Textauszug:
Dennoch war er der einzige Künstler, der sich zum Thema Meinungsfreiheit und Zensur äußerte und den „Verhaltenskodex der Monheim Triennale“ kritisierte, den Bürgermeister Daniel Zimmermann und Festivalleiter Reiner Michalke kurz vor The Prequel im vergangenen Jahr veröffentlicht hatten. Thaemlitz integrierte öffentliche Lesungen des Verhaltenskodexes in beide Aufführungen, um sicherzustellen, dass das Publikum über die Erklärung informiert war und darüber nachdenken konnte, wie sie alle Aufführungen einrahmt.
„Es ist traurig, wenn man das Gefühl hat, dass meine Auftritte im letzten Jahr einen Maßstab gesetzt haben, denn ich denke, was ich gemacht habe, war ziemlich lahm. Ich denke, wir sollten es für Leute beschreiben, die nicht dabei waren. Zum Beispiel hatte ich in meinem elektroakustischen Set eine digital bearbeitete Aufnahme des Code of Conduct, der, soweit ich weiß, als Reaktion auf Performer bei einem anderen Festival in der Nähe herausgegeben wurde, die auf der Bühne ihre Unterstützung für die Palästinenser zum Ausdruck brachten. Jeder wusste, dass der Verhaltenskodex speziell darauf abzielte, Performer daran zu hindern, den Gazastreifen zu erwähnen. Ich nahm Passagen aus dem Kodex und wiederholte die, die ich problematisch fand, zum Beispiel das seltsam formulierte Zitat „Auf den Bühnen der Monheim Triennale findet die Meinungsfreiheit jedoch dort ihre Grenze, wo Äußerungen als antisemitisch, islamophob, rassistisch oder in sonstiger Weise menschenverachtend verstanden werden müssen“. Am nächsten Tag, als ich den Festivaldirektor sah, war seine Reaktion etwa so: „Oh, das war großartig!“ – Als ob meine Wiederholung der Worte einer offiziellen Erklärung von ihm und dem Bürgermeister auf der Bühne irgendwie bewiesen hätte, dass ihre Bühnen Räume sind, in denen wir alles sagen können – was zu dem zurückführt, was ich als Teenager in der Kunstschule gesagt hatte: Dass alles, was wir in solchen institutionellen Festivals oder Kunsträumen oder Galerien tun, nie mehr sein kann als „Kritik, die ihr Objekt bestätigt“. Alles, was wir „kritisch“ sagen, dient letztlich nur dazu, die Toleranz derer zu bestätigen, die uns eine Plattform bieten – egal, ob wir uns kryptisch ausdrücken oder ins Megafon schreien. Deshalb trete ich bei solchen Gelegenheiten immer als Kritikerin auf, die diese Grenzen von innen heraus sichtbar macht – und nicht als jemand, der mit meinen Auftritten tatsächlich etwas im Sinne von „radikal“ oder „provokativ“ bewirkt. Das ist ein Ding der Unmöglichkeit. Und meine ganze Karriere dreht sich darum, genau diese Unmöglichkeit zu zeigen.

Aufgabe: Wer hat laut dem Textauszug den „Verhaltenskodex der Monheim Triennale“ veröffentlicht?

Datensatzeinträge:

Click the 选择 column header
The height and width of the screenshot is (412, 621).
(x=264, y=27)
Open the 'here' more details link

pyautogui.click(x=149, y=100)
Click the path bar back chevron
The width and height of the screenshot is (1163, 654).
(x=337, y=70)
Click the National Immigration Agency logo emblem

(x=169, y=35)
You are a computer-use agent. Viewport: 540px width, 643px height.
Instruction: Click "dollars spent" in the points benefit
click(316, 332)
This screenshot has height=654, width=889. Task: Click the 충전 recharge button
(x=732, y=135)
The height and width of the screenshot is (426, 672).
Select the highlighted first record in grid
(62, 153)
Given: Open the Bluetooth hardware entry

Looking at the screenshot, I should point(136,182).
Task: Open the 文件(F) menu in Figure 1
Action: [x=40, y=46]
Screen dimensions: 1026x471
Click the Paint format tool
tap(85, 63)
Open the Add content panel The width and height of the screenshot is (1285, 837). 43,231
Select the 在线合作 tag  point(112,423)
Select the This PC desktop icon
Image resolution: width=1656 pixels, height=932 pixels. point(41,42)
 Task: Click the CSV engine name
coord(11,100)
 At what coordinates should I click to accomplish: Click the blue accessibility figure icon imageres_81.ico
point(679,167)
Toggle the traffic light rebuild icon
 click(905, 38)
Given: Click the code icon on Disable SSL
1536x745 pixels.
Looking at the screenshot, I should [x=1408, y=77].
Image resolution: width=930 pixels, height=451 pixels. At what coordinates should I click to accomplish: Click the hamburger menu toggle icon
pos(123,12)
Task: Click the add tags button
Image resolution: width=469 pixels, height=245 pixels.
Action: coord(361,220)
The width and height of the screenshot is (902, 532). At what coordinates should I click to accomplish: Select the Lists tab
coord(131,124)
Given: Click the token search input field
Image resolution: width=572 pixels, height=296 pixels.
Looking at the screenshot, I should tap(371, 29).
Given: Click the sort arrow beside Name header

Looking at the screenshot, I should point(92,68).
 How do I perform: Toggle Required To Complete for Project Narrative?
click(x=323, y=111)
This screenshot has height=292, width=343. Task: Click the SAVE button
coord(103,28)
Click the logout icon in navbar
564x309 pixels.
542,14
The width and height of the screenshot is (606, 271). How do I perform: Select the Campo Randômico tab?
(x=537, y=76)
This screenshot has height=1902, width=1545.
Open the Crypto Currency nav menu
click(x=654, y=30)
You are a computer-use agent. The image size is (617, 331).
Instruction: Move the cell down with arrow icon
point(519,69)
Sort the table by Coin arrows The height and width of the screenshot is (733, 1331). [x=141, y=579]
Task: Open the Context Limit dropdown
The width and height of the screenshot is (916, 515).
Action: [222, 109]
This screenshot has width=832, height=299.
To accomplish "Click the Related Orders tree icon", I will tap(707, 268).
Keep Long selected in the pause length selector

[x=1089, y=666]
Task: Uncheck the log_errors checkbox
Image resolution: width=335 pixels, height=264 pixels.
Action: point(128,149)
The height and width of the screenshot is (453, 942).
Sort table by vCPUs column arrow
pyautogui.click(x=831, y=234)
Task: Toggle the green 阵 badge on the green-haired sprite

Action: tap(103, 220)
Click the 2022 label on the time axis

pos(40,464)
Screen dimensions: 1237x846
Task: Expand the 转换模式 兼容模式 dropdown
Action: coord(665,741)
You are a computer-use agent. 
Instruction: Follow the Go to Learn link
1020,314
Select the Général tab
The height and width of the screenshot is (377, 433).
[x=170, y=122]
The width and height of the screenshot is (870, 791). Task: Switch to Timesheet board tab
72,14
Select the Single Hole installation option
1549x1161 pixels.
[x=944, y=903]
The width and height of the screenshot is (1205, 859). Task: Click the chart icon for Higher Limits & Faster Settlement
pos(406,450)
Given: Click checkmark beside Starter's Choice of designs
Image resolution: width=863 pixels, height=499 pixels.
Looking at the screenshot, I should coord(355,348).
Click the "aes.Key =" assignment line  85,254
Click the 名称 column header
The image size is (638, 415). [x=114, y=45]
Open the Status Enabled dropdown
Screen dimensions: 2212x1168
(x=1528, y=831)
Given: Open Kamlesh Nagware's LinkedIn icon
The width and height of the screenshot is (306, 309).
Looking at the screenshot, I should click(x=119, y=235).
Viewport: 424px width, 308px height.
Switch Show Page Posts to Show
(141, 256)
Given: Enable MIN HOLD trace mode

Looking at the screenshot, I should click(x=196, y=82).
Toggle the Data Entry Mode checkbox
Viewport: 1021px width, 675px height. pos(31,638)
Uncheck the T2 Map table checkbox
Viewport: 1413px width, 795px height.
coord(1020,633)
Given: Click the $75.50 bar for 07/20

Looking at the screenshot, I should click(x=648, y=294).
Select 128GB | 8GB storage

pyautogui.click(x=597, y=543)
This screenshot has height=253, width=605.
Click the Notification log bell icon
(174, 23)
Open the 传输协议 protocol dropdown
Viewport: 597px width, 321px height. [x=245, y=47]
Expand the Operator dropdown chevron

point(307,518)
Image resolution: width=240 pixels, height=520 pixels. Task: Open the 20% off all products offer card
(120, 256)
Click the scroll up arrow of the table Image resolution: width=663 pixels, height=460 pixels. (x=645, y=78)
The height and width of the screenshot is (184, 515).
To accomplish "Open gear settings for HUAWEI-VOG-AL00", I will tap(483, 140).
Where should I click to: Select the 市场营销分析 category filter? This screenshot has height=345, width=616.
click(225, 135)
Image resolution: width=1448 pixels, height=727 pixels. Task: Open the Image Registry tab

Lösung: Bürgermeister Daniel Zimmermann und Festivalleiter Reiner Michalke.